Des dizaines, des centaines de visages. Des cris, des hurlements qui fendent la salle comme des lames. Des bras tendus vers moi comme si j’étais un messie ou un martyr. Peut-être les deux à la fois. La lumière m’éblouissait, les projecteurs tournaient lentement, dessinant des halos flous autour des corps qui se balançaient. C’était flou. Tout était toujours flou. Et malgré le vacarme, malgré la foule, j’étais seul sur cette putain de scène.

Mais au milieu de cette masse hurlante, il y avait ce regard. Un seul.

Il ne bougeait pas. Il ne criait pas. Il… observait.

Une fille. Au fond. Immobile. Détachée du reste. Une silhouette calme dans le chaos. Elle ne filmait pas comme les autres, ne chantait pas les paroles, ne tendait pas les bras. Elle avait un carnet, un simple carnet noir contre sa poitrine, et un crayon entre les doigts.

Elle me dessinait.

Et cette réalité m’a percuté avec plus de force que n’importe quel trip, n’importe quelle ligne, n’importe quelle baise sans lendemain. Ça m’a donné le vertige. Parce qu’elle ne regardait pas l’icône, pas le chanteur torturé, pas le gars qui se déchire les cordes vocales pour que les autres se sentent vivants.

Elle regardait moi.

Ou ce qu’il en restait.

Et j’ai merdé.

Une seule note. Une minuscule erreur, une dissonance à peine perceptible. Mais dans mes oreilles, c’était un cri. Un rappel que je ne contrôlais rien, même pas mes propres doigts.

J’ai terminé le morceau en pilote automatique. Le regard dans le vide. Mon corps jouait encore, ma voix sortait par habitude. Mais moi, j’étais ailleurs. Perdu dans ce foutu croquis qu’elle était peut-être en train de faire. Dans ce silence dans ses yeux.

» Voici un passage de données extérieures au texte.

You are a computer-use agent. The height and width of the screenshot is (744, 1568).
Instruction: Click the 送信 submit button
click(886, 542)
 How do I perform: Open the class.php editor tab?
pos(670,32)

Et quand tout s’est arrêté, quand les amplis se sont tus, j’ai balancé ma guitare contre l’ampli. Le bruit a claqué comme un coup de feu. Pas de colère. Juste d’usure. J’étais vidé. Encore. Toujours.

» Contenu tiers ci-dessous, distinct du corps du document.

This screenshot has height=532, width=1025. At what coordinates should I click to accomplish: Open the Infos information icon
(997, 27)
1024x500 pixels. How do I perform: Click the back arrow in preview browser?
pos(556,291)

Je suis sorti par l’arrière, sans parler à personne. Les gars savaient. Les fans savaient. On ne me retient plus depuis longtemps. Je suis l’animal blessé qu’on laisse s’échapper parce qu’il finira bien par crever dans un fossé.

L’air glacé m’a fouetté le visage quand j’ai poussé la porte de service. J’ai allumé une clope. La première bouffée m’a brûlé les poumons, et j’ai fermé les yeux. C’était presque agréable, cette douleur-là. La seule qui me prouvait que j’étais encore vivant.

Et puis j’ai entendu des pas.

Lents. Mesurés. Pas pressés, pas hésitants non plus. Des pas qui appartenaient à quelqu’un qui savait qu’il ne devait pas venir… mais qui venait quand même.

Je me suis retourné.

Elle était là.

Léna

Je n’aurais pas dû le suivre.

Camille m’aurait dit que c’était une idée idiote, que j’étais trop sensible, trop rêveuse. Mais elle ne m’a pas vue pendant qu’il chantait. Elle n’a pas vu ce que moi j’ai vu.

Quelqu’un en train de s’effondrer à l’intérieur de lui-même. En direct.

Alors je l’ai suivi. J’ai contourné les corps qui dansaient encore, j’ai traversé les coulisses en retenant mon souffle, et j’ai poussé la porte qui menait à l’arrière du club. L’air froid m’a giflée. Il était là, juste là, silhouette solitaire dans la nuit, une clope entre les doigts.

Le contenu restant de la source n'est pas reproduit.